Data listing:
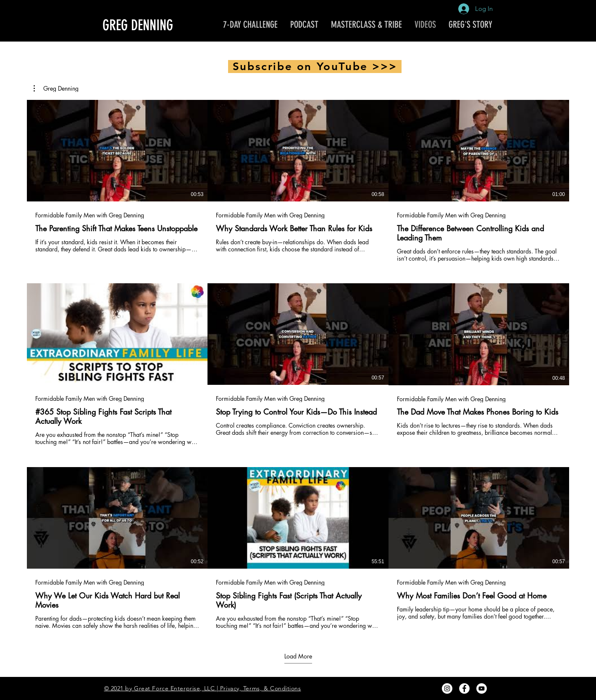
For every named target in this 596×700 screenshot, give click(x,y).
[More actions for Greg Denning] (56, 89)
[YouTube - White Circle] (481, 688)
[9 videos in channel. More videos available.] (298, 365)
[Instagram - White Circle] (447, 688)
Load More (298, 656)
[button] (56, 89)
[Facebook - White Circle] (464, 688)
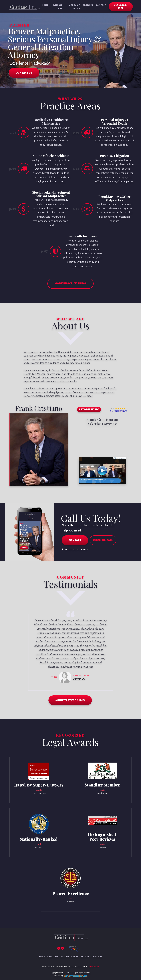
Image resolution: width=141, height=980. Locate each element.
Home (45, 5)
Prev (28, 652)
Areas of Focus (75, 6)
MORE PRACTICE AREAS (70, 284)
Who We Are (58, 6)
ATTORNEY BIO (89, 410)
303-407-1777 (94, 966)
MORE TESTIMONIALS (70, 701)
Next (112, 652)
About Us (53, 957)
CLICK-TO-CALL (103, 540)
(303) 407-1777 (121, 6)
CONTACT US (24, 73)
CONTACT (75, 540)
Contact (101, 5)
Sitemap (98, 957)
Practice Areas (69, 957)
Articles (88, 5)
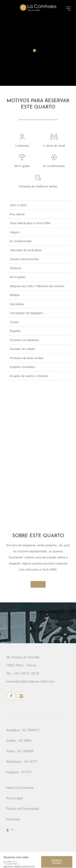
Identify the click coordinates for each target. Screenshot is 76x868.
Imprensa (13, 819)
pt (12, 830)
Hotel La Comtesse (20, 788)
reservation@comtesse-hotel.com (30, 681)
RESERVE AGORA (56, 862)
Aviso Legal (14, 798)
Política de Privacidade (23, 809)
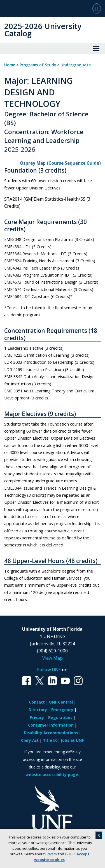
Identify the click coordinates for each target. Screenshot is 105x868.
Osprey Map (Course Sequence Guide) (60, 163)
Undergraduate (75, 65)
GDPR (70, 854)
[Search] (96, 8)
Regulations (60, 717)
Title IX (50, 740)
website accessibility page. (52, 775)
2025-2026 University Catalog (43, 30)
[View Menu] (96, 49)
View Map (52, 658)
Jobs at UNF (72, 740)
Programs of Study (38, 65)
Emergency (62, 710)
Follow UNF (49, 670)
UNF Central (61, 702)
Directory (38, 710)
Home (10, 65)
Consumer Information (51, 725)
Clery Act (30, 740)
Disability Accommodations (51, 733)
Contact (37, 702)
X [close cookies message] (99, 835)
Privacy (51, 854)
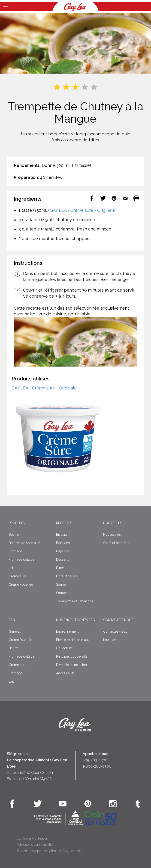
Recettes (64, 523)
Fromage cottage (22, 559)
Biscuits (62, 534)
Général (14, 631)
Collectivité (64, 648)
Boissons (63, 543)
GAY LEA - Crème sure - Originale (82, 210)
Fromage (15, 551)
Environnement (67, 631)
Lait (11, 568)
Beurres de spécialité (24, 543)
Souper (62, 584)
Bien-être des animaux (73, 640)
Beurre (14, 534)
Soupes (62, 593)
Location (110, 640)
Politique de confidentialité (35, 844)
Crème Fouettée (21, 584)
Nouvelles (112, 523)
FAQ (12, 620)
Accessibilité (65, 673)
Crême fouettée (20, 640)
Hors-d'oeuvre (67, 576)
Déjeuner (63, 551)
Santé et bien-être (116, 543)
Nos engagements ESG (75, 620)
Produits (16, 523)
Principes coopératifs (72, 656)
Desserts (63, 559)
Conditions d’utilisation (32, 838)
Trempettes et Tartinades (75, 601)
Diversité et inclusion (71, 665)
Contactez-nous (118, 620)
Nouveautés (112, 534)
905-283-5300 (95, 760)
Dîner (60, 568)
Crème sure (17, 576)
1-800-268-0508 (97, 766)
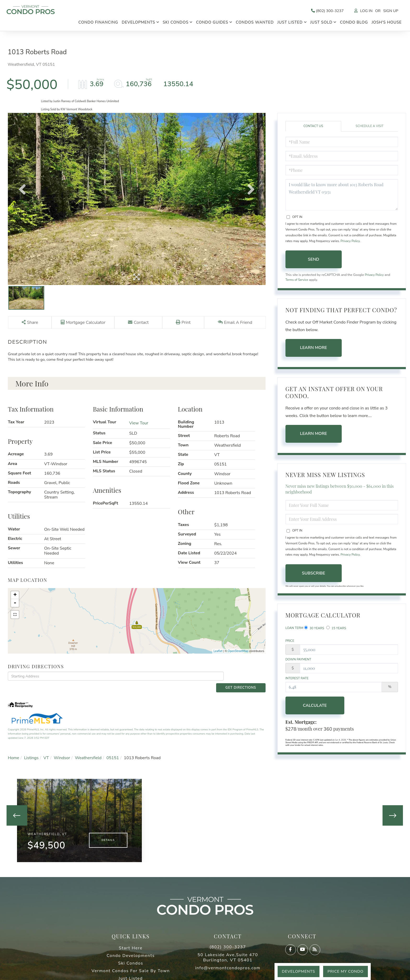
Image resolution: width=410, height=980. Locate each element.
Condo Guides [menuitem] (212, 23)
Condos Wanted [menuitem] (255, 23)
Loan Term (294, 631)
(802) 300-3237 (322, 11)
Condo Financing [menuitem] (98, 23)
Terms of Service (298, 282)
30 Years (314, 631)
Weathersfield (88, 752)
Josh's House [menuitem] (386, 23)
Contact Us (313, 128)
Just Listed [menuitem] (290, 23)
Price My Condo (344, 971)
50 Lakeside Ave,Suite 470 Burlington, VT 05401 (228, 956)
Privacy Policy (350, 242)
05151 (112, 752)
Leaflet (218, 654)
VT (46, 752)
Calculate (313, 710)
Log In (364, 11)
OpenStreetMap (238, 654)
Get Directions (246, 679)
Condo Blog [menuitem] (354, 23)
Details (108, 838)
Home (13, 752)
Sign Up (390, 11)
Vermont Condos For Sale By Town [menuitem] (131, 969)
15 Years (336, 631)
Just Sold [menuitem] (321, 23)
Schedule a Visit (369, 128)
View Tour (139, 426)
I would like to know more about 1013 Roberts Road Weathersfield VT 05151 (342, 196)
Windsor (62, 752)
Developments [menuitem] (138, 23)
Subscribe (313, 576)
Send (313, 261)
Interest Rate (297, 682)
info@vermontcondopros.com (228, 966)
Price (290, 644)
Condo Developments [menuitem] (131, 954)
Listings (31, 752)
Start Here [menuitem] (131, 946)
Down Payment (298, 663)
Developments (294, 971)
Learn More (313, 350)
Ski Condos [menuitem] (176, 23)
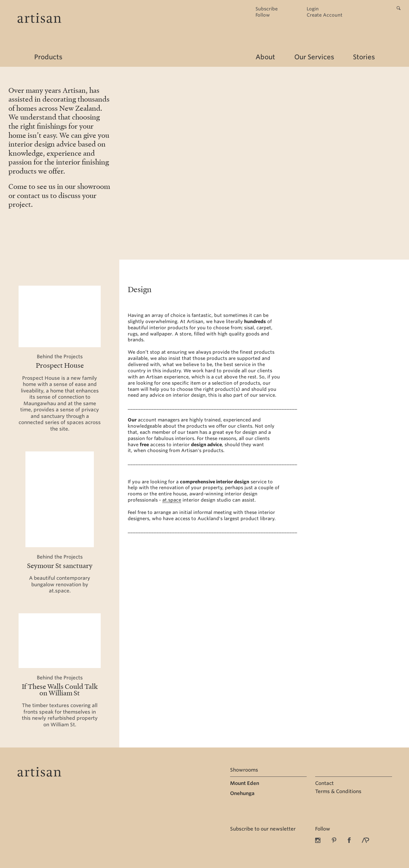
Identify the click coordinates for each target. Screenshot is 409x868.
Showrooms (244, 770)
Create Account (325, 15)
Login (313, 9)
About (265, 57)
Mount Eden (244, 783)
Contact (324, 783)
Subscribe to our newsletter (263, 829)
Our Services (314, 57)
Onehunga (242, 793)
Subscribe (266, 9)
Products (48, 57)
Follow (263, 15)
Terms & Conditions (338, 792)
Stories (364, 57)
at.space (172, 500)
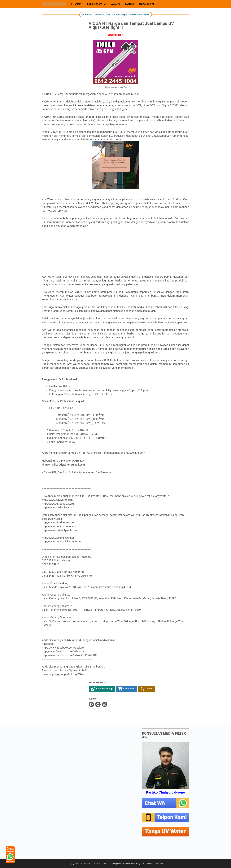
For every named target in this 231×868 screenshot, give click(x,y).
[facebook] (101, 704)
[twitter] (107, 704)
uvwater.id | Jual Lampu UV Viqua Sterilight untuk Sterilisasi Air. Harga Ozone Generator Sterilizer (123, 863)
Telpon (155, 689)
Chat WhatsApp (111, 689)
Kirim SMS (136, 689)
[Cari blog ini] (187, 4)
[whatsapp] (114, 704)
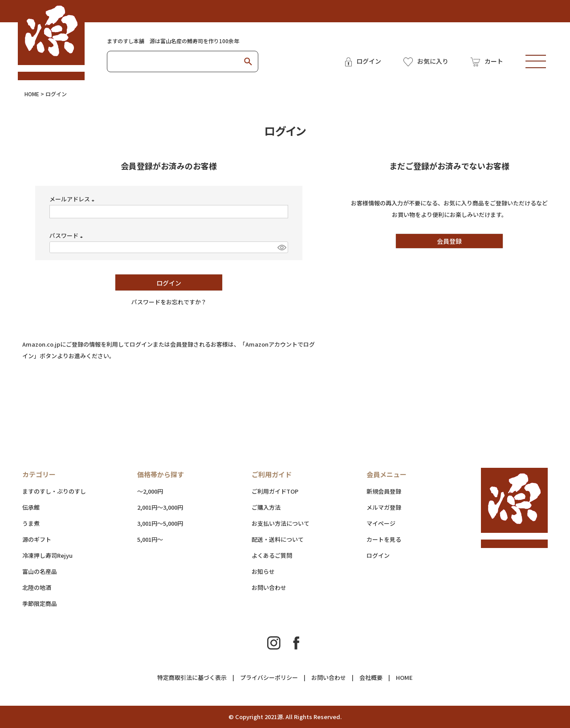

WHAT IS EXPECTED:
Convert the records above into a Markdown table with the columns Number and Record line, starting with the line that contains "Principes coopératifs (72, 656)" and going on through the line that contains "Privacy Policy (350, 242)". Skip blank lines and leave the pictures out.

EXERCISE ANSWER:
| Number | Record line |
|---|---|
| 1 | Principes coopératifs (72, 656) |
| 2 | Desserts (63, 559) |
| 3 | Conditions d’utilisation (32, 838) |
| 4 | Trempettes et Tartinades (75, 601) |
| 5 | Diversité et inclusion (71, 665) |
| 6 | Contactez-nous (118, 620) |
| 7 | Nouveautés (112, 534) |
| 8 | 905-283-5300 (95, 760) |
| 9 | Dîner (60, 568) |
| 10 | Crème sure (17, 576) |
| 11 | 1-800-268-0508 (97, 766) |
| 12 | Image resolution: width=410, height=980. Locate each element. |
| 13 | Condo Guides [menuitem] (212, 23) |
| 14 | Condos Wanted [menuitem] (255, 23) |
| 15 | Loan Term (294, 631) |
| 16 | (802) 300-3237 (322, 11) |
| 17 | Condo Financing [menuitem] (98, 23) |
| 18 | Terms of Service (298, 282) |
| 19 | 30 Years (314, 631) |
| 20 | Weathersfield (88, 752) |
| 21 | Josh's House [menuitem] (386, 23) |
| 22 | Contact Us (313, 128) |
| 23 | Just Listed [menuitem] (290, 23) |
| 24 | Price My Condo (344, 971) |
| 25 | 50 Lakeside Ave,Suite 470 Burlington, VT 05401 (228, 956) |
| 26 | Privacy Policy (350, 242) |